Surgem neste contexto várias especulações de que poderia efetivamente ter alcançado a costa brasileira durante essa expedição, partindo propositadamente e de forma secreta em direção a Oeste desde o arquipélago de Cabo Verde. A ser verdade e porque a zona onde chegou, estaria localizada no domínio de influência de Castela, o feito não foi divulgado publicamente, evitando assim confrontos com a coroa castelhana.

O tratado de Tordesilhas foi considerado o tratado mais importante do séc. XV e todo o saber científico de Duarte Pacheco Pereira revelou-se um elemento fundamental na defesa dos interesses dos portugueses.

Doc. 2 *

                “ […] e por não alargar mais a matéria, leixo de dizer as particularidades de muitas cousas que este glorioso Príncipe mandou descobrir por mim e por outros seus capitães em muitos lugares e rios da costa da Guiné, dos quais, em tempo do Infante Dom Anrique e del-Rei Dom Afonso, a costa do mar somente era sabida sem saber o que dentro nelas era; […]”
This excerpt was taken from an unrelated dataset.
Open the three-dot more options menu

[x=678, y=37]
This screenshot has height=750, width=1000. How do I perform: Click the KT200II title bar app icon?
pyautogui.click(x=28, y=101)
Duarte Pacheco Pereira, in Prólogo de Esmeraldo de Situ Orbis


Esta informação do prólogo (doc. 2) confirma o seu envolvimento nas explorações africanas, durante o reinado de D. João II, e os passos decisivos para um conhecimento mais profundo da África Ocidental e dos seus povos, uma etapa fundamental para alcançar, mais tarde, o tão desejado mercado de especiarias no continente asiático. De realçar que, com a descoberta oficial do Brasil, efetuada pela armada de Pedro Álvares Cabral, em 1500, não foram valorizadas publicamente as navegações realizadas anteriormente por este hábil e destemido navegador.